Cliff Cooper of the car club said if there is favorable weather, he would not surprised to see 300 or more exhibitors this year.
The car show extends from 11th Street down Central Avenue to the carnival on Sixth Street.
Rose Ralstin of Nebraska City Tourism and Commerce said the Christian Motorcycle Association is expected to help fill in the motorcycle category of the show this year.
ReLeasT, a Christian prison ministry band, is scheduled to play from 2 to 4 p.m. at Memorial Way.
Nebraska City Leadership Class No. 8, which built a stage in Memorial Way and is constructing a brick walking platform will serve food from 11 a.m. to 2 p.m. as a fundraiser.
The Boy Scouts will return for a "Rock, Paper, Scissors" competition at 1 p.m.
The car show features a best of show award and the Robert Lechner Best of Show stock award.

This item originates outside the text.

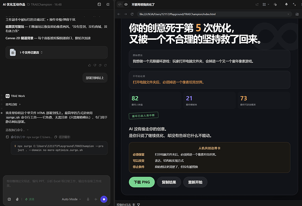Open the device toggle icon beside URL
Image resolution: width=302 pixels, height=206 pixels.
[x=297, y=14]
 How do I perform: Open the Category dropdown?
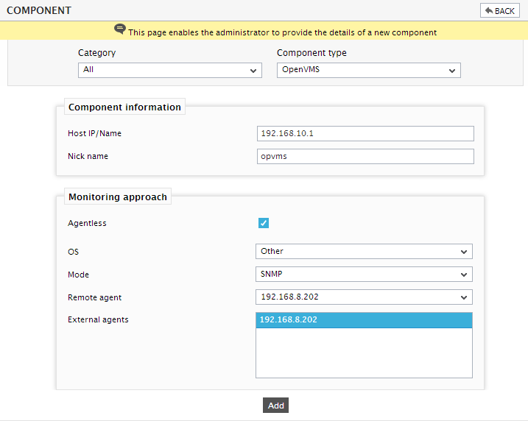point(170,70)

This year, NCTC will be renewing the dignitary award, which has gone to exhibitors who represent the legacy of the car show and appeal of the automobile.
The last dignitary award went to a 1930 Cadillac that had been shown every year at the show until the owner passed away several years ago.
The car show is in its 29th year, so cars built in 1984 would have been brand new when the show started. Cooper said the early 1980s produced many classic cars.
"The 1984 Monte Carlos were classics the day they were built," he said.
Cooper said many of the 6,000 that view the car show are in Nebraska City for the festival and many have never been to a car show before.
He said it's encouraging for exhibitors to see people realizing how the automobile is linked to so many positive memories of their family and their past.
"Some of the people are new to car shows and we hear them saying how their grandpa had a car like that and remembering what their parents drove. There's something about the automobile that people relate to," Cooper said.